You know the importance of an excellent credit score, but you heard that inquiries can make your scores go down. And do you really want to buy in to all those commercials and popup ads?
While credit (FICO) “scores” are calculated through complicated mathematical models, achieving good credit is actually based on a fairly simple concept: Establishing a track record of borrowing money and paying it back on time.
The basics of excellent credit scores are more straightforward than most consumers think. The keys to optimizing your credit include:
- On-time payments.Credit cards, car loans, student loans paid on time, every time. One 30 day late payment can take 20 to 40 points off of your scores.

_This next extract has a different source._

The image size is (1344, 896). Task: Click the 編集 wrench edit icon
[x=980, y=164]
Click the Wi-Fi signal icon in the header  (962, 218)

- Having enough credit.While being debt-free is enviable position, it doesn’t demonstrate that you know how to handle debt. Having at least 3 open credit cards or loans that you are paying monthly is the ideal level.
- Not overusing credit.The number of loans or credit cards does not negatively impact your scores, however over using or “maxing out” credit cards can. Avoid neatifying your credit life and consolidating your balances onto one card. Your credit score will benefit from having multiple sources of credit with large amounts of available credit.
Lastly, remember that credit scores are a snapshot of your borrowing behavior at a specific time. Scores can be change over time, and often simple actions such as requesting an increase on your credit limit or opening an additional credit card can have a positive impact.
Oh, and those inquiries? Credit inquiries have only a minor and temporary impact on your scores. Always best to know where you stand.